Bazı Önemli Kararlar
Ne yersek yiyelim işlenmiş şekeri hayatımızdan çıkarmadıktan, güneşle yeterince temas etmedikten ve günde iki litre su tüketmedikten sonra gıda içeriklerinin olumlu etkilerini en üst seviyede hissedemeyiz. Çay ya da kahvedeki sudan bahsetmediğimizi eklemekte fayda var. Hiçbir şey toksinleri vücuttan atmak için gereken suyun yerine geçmiyor. Su konusu her yerde karşımıza çıkıyor ve önemini çoğumuzun bildiğini varsayarak ilerliyoruz, hemen olmazsa olmazları kavanozlara koymaya başlıyoruz. Bunlardan ilki, her gün tek bir kaşığıyla mucizeler yaratan keten tohumu. Bu, omega-3 deposu bir antioksidan olarak badem, fındık ve cevizin yanında mutlaka yer almalı. E vitamini eksikliği de böylece söz konusu olmamalı.
Hangi Vitaminleri Almalı?
E vitamini gibi A vitamini de bağışıklık sistemiyle direkt ilgili. Brokoli, havuç, pırasa, domates, bal kabağı, ıspanak gibi beta karotenler bu gruba giriyor. Herkesçe biraz daha iyi bilinen C vitamini grubunda ise maydanoz, kuşburnu, kivi, enginar, portakal, greyfurt, çilek ve yeşilbiber yer alıyor. Günde toplam beş porsiyon meyve ve sebze tüketmemiz gerekiyor. Bu da A, C ve E vitamini, lif, folik asit, selenyum, fosfor, magnezyum, potasyum ihtiyacımızın büyük oranda karşılanacağı anlamına geliyor.

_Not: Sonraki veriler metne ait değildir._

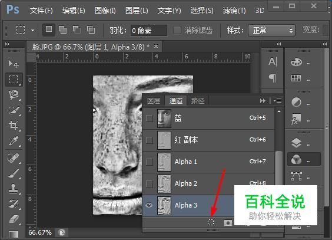Select the Rectangular Marquee tool in toolbox

(14, 80)
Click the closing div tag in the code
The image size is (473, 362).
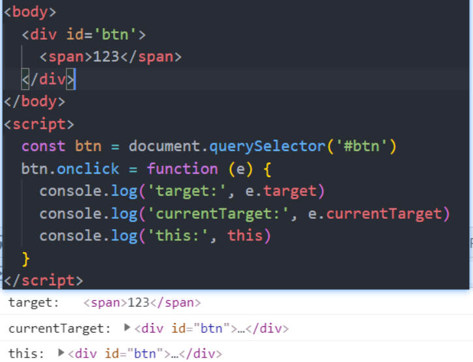[x=48, y=79]
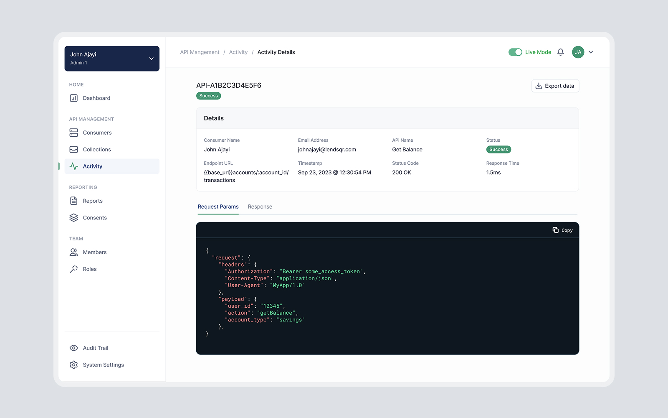This screenshot has width=668, height=418.
Task: Click the notification bell icon
Action: [x=561, y=52]
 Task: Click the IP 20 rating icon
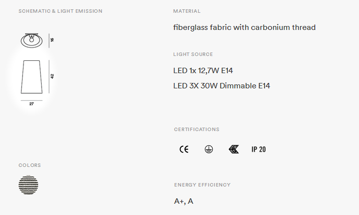(259, 149)
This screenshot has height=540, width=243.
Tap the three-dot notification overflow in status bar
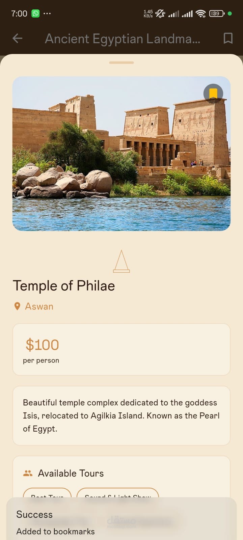point(47,14)
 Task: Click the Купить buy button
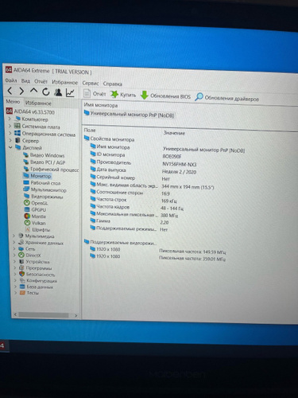pyautogui.click(x=123, y=95)
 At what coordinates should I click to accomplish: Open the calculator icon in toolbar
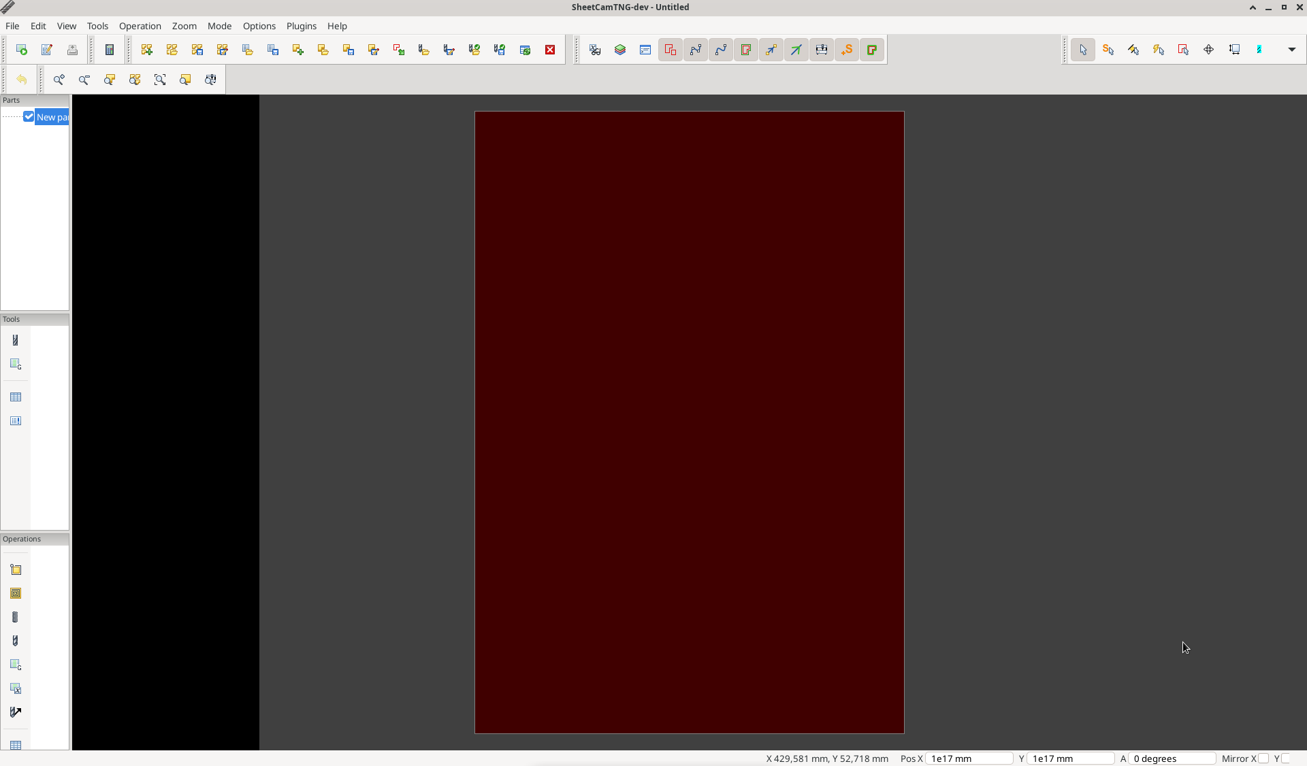tap(109, 50)
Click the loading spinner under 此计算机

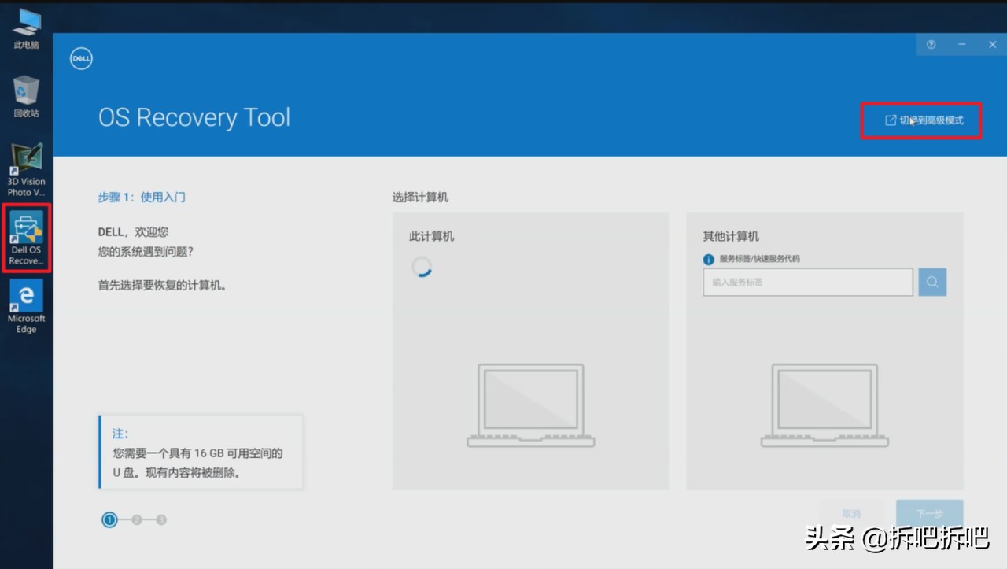[422, 268]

Yanlış Diyetlerden Neden Kaçınmalı?
Yanlış biçimde ve yanlış zamanda yapılan diyetler de bağışıklık sisteminin zayıflamasına neden olabiliyor. Peki, nedir yanlış olan? Vücudun ihtiyaç duyduğu besinleri dengeli bir şekilde almamak ve sadece miktarın azlığına odaklanmak. O halde kahvaltıda zeytine biraz daha yer açılsın, sebze çorbaları pişmeye başlasın, içinde kırmızıbiber (kapya biber), ceviz ve maydanozun bulunduğu salatalara limonlar sıkılsın, yemeklerde soğan sarımsak oranı biraz artırılsın, günde en az iki porsiyon meyvenin mutlaka yenmesi gerektiği akıllardan çıkmasın.

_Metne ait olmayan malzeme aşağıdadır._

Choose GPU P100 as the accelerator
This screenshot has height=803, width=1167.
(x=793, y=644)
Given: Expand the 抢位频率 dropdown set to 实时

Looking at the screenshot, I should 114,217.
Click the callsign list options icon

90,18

Veganlar ve Vejetaryenlerin Dünyası
Vegan ya da vejetaryenseniz bu kararınızdan hemen sonra vücudunuzdaki protein ve B12 eksikliğini nasıl gidereceğinizi biliyor olmalısınız. Özellikle veganlar B12 takviyesini düzenli almalı, tahıllarla araları çok iyi olmalı. Vejetaryenler bu açığı daha çok yumurta ve peynir gibi hayvansal gıdalarla bir parça daha kolay çözüyor. Et yemeyenler öğünlerinde tahıl, karbonhidrat ve vitaminleri bir arada tüketmeleri gerektiği konusunda daha bilinçli. Et yiyenlerinse bu konuda yapmaları gereken şey, tabaklarında etin yanında sebzeye de eşit oranda yer açmak.

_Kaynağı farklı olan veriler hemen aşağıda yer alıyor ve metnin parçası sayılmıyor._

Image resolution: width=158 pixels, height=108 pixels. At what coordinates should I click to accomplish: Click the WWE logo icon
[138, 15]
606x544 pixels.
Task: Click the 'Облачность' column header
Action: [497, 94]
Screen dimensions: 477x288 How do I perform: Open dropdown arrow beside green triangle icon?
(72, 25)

Tokluğu Başarıyla Bastırmak
Protein bakımından güçlü badem, yer fıstığı ve kabak çekirdeği, vitamin şaheseri kuru kayısı ve şekeri az bir antioksidan olan yaban mersini de elimizin altında bulunması gereken besinler arasında. Açlığımızı bu mucizevi gıdalarla bastırmamız, bağışıklık sistemimizin güçlenmesine de büyük destek verecek.